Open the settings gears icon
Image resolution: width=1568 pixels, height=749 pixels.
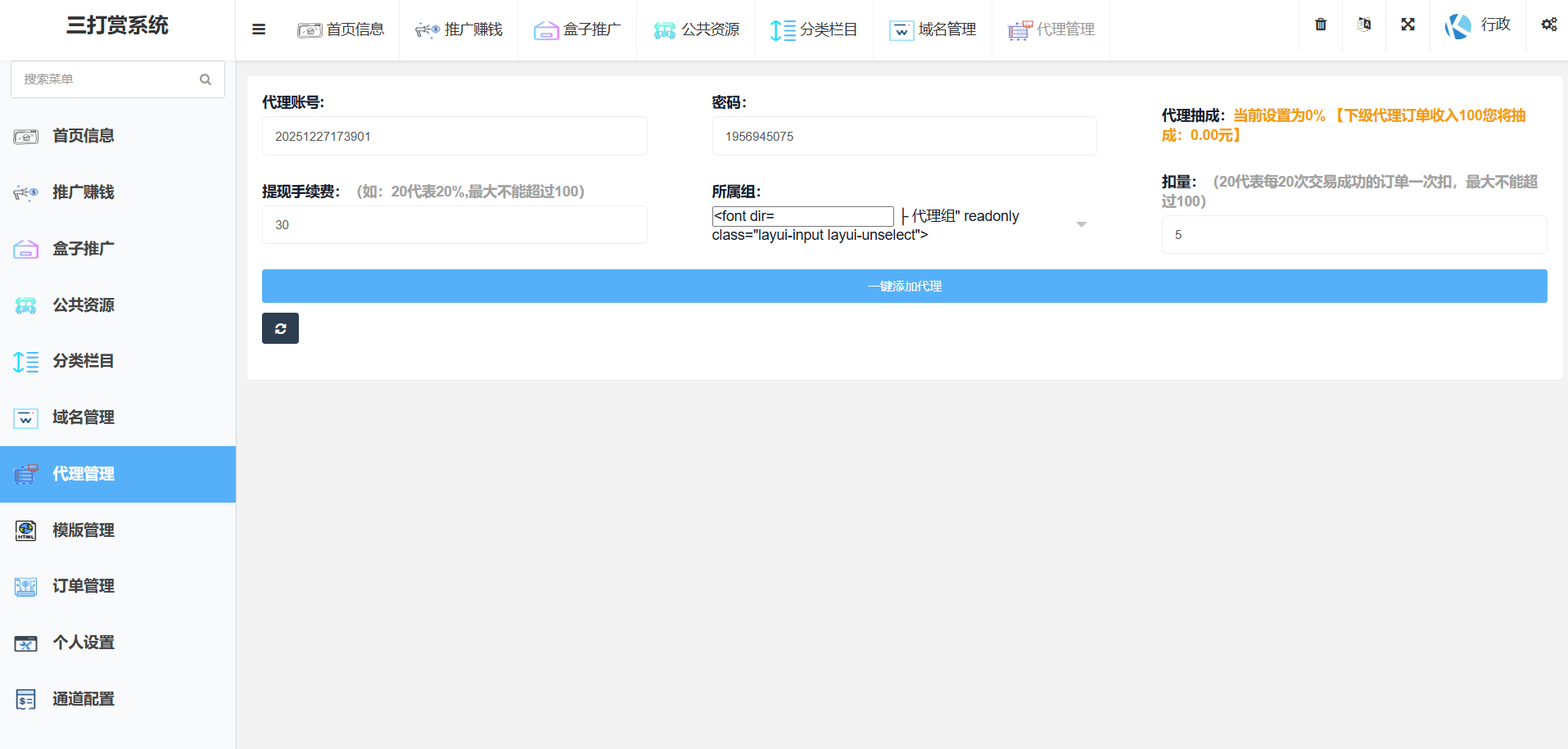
....
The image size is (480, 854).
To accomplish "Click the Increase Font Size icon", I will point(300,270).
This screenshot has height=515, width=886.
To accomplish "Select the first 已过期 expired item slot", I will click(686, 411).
....
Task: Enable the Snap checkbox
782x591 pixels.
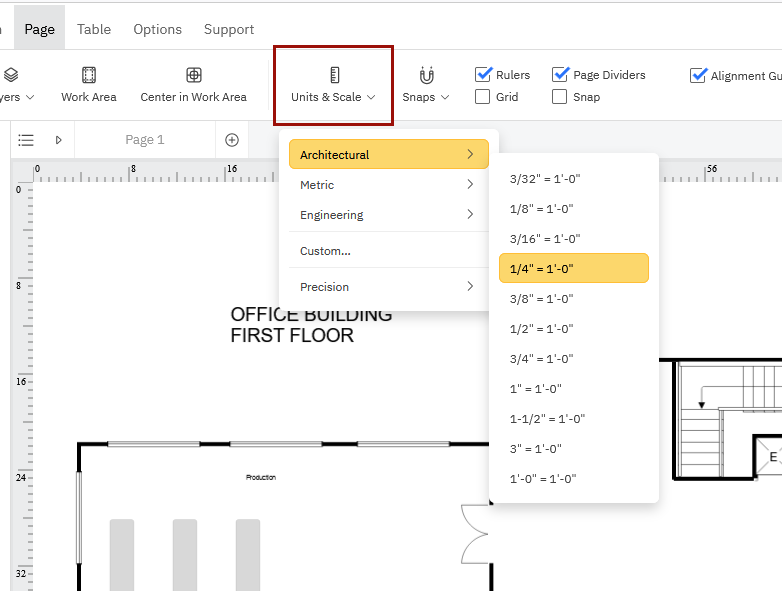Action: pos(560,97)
....
## WHAT YOU WILL DO
Everything in the material above from the line that has "Open the settings gears icon" through the line that has "Image resolution: width=1568" must be duplicated exactly, with no other lines given.

## PROBLEM SOLUTION
Open the settings gears icon
Image resolution: width=1568 pixels, height=749 pixels.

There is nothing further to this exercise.